Critical Budget Day In Greece
Greece has recently been showing some signs of an improving economic situation as growth trickles back into many sectors of the economy, a welcome boost was presented in the form of better than anticipated figures for the important tourism season that is now drawing to a close. Despite this there are a number of long and short term challenges still to be overcome.
Today is a critical day for the government of Antonis Samaras as it prepares to unveil it’s outline budget for the 2015 fiscal year. The Prime Minister last month hinted towards some taxation cuts, particularly in the areas of domestic energy and income taxes. Whatever the budget holds one thing is for sure and that is that it has been hard negotiated. The bail out troika of the European Union (EU), the European Central Bank (ECB) and the International Monetary Fund (IMF) are currently back in the country conducting a scheduled review, the outcome of which could affect Greece’s bail out package.
The country is not yet economically in a position to present a budget that moves away from austerity, there is however more than just economic concerns to be considered.

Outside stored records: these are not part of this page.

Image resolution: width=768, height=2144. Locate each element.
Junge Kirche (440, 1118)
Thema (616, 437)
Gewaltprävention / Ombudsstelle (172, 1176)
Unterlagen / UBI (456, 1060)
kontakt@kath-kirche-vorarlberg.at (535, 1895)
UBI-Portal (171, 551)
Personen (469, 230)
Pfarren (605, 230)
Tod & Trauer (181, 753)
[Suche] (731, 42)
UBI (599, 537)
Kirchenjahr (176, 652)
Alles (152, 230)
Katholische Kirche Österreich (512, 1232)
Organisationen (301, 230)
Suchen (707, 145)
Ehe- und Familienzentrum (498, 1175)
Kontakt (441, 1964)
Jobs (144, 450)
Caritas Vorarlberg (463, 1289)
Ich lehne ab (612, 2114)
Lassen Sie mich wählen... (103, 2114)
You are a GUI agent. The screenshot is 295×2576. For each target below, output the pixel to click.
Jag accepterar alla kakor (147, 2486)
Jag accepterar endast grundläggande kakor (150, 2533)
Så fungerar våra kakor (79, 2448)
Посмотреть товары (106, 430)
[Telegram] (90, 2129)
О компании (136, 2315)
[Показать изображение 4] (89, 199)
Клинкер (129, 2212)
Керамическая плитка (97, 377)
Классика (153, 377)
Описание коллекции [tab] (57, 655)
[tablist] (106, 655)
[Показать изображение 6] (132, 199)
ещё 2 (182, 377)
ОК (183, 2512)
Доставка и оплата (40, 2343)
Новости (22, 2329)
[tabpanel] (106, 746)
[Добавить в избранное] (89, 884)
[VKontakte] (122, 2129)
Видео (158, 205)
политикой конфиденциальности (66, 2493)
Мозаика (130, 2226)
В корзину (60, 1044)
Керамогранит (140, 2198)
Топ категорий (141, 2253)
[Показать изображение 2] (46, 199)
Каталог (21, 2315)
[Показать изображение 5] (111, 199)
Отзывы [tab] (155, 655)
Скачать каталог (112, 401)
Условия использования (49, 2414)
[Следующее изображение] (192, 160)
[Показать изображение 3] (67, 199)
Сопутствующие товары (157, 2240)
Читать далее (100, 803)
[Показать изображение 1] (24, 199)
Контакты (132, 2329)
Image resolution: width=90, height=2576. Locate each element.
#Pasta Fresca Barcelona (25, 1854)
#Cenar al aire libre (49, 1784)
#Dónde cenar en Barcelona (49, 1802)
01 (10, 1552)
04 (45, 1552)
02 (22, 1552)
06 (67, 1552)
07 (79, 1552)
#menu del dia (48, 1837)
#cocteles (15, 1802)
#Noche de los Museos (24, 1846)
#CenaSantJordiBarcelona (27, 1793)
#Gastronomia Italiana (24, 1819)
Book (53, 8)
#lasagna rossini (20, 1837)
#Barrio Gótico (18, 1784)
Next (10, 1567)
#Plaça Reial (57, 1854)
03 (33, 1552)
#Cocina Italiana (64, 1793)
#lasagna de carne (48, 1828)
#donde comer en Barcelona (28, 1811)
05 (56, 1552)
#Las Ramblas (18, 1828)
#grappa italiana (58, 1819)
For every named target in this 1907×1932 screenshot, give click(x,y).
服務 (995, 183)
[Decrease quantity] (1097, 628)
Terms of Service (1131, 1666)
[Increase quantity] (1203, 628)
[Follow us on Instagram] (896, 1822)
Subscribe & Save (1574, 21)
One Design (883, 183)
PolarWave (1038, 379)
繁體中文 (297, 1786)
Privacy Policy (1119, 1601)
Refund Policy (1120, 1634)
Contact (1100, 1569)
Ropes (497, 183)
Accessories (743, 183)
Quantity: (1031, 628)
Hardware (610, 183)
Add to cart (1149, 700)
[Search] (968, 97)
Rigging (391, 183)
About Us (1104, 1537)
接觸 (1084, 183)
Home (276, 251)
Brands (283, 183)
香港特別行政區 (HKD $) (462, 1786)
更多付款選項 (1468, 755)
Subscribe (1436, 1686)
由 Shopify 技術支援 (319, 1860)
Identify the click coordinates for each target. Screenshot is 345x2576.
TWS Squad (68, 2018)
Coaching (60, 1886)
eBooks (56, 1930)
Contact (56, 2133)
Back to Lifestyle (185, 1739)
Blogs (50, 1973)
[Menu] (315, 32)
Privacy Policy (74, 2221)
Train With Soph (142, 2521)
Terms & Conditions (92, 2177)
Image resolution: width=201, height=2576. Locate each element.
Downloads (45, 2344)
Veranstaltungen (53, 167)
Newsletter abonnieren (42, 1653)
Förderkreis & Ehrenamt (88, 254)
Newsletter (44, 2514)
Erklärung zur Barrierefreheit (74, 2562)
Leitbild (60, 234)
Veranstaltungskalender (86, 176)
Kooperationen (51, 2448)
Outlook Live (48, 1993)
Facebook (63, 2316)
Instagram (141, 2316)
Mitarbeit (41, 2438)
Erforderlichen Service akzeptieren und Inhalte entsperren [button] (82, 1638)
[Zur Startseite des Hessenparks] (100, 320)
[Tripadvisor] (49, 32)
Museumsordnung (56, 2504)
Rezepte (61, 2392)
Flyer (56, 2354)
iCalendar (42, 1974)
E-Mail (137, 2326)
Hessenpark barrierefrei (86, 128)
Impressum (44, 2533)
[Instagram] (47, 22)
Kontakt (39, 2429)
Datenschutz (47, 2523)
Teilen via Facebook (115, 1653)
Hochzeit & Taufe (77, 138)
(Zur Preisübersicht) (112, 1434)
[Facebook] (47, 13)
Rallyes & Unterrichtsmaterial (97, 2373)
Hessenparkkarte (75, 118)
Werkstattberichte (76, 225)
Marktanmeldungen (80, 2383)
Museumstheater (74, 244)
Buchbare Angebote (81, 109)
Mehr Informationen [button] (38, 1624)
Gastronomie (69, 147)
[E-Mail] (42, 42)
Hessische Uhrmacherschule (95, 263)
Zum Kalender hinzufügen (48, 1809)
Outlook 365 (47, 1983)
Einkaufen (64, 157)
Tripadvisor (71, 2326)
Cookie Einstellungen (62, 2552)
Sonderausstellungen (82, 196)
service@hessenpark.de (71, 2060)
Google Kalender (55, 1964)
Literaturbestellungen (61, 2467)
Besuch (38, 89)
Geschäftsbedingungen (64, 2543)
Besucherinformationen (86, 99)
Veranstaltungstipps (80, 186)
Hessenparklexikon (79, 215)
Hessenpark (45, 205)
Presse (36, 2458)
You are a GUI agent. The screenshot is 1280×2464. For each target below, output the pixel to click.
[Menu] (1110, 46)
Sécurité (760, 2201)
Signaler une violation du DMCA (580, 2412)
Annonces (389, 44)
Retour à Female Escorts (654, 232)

The population has begun to accept the imperative of fiscal rectitude however left of centre opposition parties have been gradually regaining support on their anti austerity platform. The Samaras administration will have to find something to give back in this round in order to remain in power long enough to complete the austerity programme. With this in mind the government has scheduled a confidence motion in itself for later this week, a failure to pass this motion will prompt early elections which would in effect become a referendum on the continuation of austerity. The government’s majority however should be enough to ensure that it survives the upcoming vote of confidence and it is likely that anything given away in today’s budget will be at the behest of wavering government MPs whose support must be cemented ahead of the vote.